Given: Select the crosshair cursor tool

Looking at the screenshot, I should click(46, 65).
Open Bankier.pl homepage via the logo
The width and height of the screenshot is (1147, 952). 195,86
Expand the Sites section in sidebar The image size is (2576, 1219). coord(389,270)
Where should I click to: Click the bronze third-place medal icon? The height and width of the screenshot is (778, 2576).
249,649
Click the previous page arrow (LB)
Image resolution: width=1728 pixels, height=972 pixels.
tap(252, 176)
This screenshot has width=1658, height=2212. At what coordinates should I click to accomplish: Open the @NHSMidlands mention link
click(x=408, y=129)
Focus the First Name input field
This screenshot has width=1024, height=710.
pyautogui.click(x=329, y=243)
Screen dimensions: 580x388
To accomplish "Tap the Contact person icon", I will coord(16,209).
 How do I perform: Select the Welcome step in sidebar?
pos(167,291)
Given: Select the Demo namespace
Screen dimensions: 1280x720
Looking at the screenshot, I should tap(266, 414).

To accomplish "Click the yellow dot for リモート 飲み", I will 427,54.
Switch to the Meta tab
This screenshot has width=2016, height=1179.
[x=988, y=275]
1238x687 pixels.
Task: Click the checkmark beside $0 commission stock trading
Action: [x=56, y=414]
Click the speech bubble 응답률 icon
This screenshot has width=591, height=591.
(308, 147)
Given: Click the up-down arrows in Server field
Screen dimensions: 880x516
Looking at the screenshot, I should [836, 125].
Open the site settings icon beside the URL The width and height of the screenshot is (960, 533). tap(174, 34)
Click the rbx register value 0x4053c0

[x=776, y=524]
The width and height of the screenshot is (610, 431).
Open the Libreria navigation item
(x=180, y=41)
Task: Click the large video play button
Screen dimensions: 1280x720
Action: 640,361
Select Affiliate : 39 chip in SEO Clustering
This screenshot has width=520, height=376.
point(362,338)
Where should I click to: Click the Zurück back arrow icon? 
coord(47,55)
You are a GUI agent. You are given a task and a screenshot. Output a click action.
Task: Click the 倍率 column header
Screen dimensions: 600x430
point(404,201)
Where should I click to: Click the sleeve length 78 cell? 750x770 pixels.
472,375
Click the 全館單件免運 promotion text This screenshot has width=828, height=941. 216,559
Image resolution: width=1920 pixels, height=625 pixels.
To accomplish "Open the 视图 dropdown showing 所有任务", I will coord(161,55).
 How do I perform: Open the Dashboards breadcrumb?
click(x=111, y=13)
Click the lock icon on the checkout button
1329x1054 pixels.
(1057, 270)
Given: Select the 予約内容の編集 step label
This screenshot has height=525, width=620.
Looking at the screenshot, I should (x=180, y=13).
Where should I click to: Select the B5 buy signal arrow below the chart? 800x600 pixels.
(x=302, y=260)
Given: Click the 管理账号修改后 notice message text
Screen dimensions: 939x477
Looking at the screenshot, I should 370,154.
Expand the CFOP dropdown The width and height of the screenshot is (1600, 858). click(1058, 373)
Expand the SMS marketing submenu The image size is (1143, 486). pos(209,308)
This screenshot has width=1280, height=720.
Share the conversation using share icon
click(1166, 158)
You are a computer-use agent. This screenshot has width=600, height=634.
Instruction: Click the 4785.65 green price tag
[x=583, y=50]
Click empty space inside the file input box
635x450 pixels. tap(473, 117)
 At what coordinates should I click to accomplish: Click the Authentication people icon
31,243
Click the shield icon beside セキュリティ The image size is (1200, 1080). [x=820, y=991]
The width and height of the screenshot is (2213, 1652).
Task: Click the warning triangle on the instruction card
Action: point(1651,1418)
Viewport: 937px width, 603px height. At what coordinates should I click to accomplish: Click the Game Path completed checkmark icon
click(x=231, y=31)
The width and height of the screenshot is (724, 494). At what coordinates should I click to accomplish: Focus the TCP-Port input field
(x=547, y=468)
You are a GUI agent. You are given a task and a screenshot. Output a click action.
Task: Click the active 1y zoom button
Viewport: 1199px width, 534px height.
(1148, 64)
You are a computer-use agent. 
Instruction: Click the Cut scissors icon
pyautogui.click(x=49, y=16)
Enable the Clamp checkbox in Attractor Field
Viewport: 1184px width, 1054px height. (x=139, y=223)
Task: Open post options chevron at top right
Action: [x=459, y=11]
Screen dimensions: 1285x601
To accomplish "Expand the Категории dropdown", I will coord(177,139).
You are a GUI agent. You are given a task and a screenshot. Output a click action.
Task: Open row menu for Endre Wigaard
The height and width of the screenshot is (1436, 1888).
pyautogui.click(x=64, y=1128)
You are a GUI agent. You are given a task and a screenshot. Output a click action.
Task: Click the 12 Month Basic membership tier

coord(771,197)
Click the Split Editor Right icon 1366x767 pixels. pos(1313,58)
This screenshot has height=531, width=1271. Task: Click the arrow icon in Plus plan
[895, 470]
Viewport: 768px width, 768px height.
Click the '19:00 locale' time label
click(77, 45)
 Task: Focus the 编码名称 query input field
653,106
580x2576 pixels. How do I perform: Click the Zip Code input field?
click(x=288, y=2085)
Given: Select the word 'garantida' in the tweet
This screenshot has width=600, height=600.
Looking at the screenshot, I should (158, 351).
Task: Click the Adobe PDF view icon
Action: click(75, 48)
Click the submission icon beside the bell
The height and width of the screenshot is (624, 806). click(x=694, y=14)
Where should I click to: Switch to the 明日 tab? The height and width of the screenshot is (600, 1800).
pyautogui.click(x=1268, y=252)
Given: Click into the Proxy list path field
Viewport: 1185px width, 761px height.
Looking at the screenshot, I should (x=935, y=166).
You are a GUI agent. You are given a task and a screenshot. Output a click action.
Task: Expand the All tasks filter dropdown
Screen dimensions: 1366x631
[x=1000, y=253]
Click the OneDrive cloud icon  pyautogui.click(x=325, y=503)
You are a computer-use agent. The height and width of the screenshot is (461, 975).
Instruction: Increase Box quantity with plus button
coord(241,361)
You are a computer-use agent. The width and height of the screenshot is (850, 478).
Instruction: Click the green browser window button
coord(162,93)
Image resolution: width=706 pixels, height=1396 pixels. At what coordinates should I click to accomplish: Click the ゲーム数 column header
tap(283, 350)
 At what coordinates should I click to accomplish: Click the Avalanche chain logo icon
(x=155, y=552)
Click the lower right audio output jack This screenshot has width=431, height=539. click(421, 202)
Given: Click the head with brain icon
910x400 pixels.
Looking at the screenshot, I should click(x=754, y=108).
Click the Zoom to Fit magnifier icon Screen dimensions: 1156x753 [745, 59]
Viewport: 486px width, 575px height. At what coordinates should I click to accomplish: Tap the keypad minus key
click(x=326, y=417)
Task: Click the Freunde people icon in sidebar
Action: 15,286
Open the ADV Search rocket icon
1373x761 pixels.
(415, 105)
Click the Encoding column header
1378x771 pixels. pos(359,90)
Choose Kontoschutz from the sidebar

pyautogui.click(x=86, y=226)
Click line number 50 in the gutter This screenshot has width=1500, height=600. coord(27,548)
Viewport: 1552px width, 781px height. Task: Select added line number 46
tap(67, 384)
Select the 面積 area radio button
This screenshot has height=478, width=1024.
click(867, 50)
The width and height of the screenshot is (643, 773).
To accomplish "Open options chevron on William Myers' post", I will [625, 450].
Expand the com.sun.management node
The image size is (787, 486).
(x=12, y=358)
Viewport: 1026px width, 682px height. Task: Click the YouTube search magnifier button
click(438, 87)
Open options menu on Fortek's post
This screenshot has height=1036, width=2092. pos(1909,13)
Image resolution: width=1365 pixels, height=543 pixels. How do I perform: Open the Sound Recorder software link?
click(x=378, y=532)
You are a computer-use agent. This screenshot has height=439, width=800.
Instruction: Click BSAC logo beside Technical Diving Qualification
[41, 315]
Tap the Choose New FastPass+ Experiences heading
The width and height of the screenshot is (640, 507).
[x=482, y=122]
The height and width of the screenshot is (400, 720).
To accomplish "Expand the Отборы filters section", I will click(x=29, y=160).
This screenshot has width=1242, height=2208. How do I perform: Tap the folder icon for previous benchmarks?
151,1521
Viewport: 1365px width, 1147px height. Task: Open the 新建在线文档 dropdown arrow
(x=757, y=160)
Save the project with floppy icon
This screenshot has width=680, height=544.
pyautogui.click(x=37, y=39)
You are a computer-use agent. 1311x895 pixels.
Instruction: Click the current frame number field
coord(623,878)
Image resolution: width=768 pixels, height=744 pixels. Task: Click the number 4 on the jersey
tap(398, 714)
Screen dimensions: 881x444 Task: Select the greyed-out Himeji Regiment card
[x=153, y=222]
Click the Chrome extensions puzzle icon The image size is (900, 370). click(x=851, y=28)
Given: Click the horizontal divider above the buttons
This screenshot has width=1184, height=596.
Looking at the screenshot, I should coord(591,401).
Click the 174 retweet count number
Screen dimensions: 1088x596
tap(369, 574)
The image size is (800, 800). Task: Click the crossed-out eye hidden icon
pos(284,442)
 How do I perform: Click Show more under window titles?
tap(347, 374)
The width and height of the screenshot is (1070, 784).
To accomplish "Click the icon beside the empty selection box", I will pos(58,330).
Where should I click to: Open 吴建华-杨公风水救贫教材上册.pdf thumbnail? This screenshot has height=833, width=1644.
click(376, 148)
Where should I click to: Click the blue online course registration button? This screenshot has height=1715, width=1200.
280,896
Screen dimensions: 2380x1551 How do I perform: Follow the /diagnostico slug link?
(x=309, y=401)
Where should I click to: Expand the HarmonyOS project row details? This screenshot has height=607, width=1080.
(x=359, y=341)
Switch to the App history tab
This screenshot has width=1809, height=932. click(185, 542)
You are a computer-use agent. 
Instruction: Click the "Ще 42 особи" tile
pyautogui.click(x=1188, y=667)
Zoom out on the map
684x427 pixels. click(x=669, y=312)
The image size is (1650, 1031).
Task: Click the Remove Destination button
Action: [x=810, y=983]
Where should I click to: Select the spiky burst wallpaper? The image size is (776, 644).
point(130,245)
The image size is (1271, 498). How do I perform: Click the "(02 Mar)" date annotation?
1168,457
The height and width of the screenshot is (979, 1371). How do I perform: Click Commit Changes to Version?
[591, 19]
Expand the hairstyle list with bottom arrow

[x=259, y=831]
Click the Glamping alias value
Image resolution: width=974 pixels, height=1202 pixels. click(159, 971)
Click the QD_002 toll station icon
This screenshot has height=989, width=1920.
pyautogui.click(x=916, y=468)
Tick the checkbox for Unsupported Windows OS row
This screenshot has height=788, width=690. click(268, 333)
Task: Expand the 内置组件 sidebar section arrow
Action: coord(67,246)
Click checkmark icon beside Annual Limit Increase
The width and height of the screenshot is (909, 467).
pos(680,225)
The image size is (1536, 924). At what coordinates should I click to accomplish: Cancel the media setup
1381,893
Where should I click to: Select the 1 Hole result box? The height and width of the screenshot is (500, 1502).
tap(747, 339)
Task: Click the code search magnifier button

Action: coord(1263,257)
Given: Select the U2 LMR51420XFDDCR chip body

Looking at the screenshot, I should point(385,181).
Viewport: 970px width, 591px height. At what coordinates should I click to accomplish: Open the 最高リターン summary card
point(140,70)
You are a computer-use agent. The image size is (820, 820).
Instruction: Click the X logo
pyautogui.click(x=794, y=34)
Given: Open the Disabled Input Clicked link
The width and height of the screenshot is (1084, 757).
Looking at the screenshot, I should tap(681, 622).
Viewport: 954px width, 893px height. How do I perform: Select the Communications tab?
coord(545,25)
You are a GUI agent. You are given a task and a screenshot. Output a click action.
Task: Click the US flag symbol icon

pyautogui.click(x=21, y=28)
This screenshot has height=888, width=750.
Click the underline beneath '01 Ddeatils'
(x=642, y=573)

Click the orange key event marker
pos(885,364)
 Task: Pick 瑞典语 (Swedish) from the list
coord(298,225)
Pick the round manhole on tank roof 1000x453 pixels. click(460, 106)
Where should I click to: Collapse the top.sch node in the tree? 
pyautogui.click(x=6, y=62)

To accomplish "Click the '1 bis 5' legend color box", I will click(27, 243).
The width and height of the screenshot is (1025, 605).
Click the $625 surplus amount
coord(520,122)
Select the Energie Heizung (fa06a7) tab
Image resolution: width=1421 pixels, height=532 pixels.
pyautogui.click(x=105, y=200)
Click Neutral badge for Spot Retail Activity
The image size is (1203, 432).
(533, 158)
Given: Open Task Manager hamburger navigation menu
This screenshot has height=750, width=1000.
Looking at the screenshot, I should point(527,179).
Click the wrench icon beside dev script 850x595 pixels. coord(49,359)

## [Your instructions]
Once you find the line with "This screenshot has height=888, width=750." in the entries above, output it and each line after it up to and including the line with "Select the Energie Heizung (fa06a7) tab", and nothing else.

## [Worked solution]
This screenshot has height=888, width=750.
Click the underline beneath '01 Ddeatils'
(x=642, y=573)

Click the orange key event marker
pos(885,364)
 Task: Pick 瑞典语 (Swedish) from the list
coord(298,225)
Pick the round manhole on tank roof 1000x453 pixels. click(460, 106)
Where should I click to: Collapse the top.sch node in the tree? 
pyautogui.click(x=6, y=62)

To accomplish "Click the '1 bis 5' legend color box", I will click(27, 243).
The width and height of the screenshot is (1025, 605).
Click the $625 surplus amount
coord(520,122)
Select the Energie Heizung (fa06a7) tab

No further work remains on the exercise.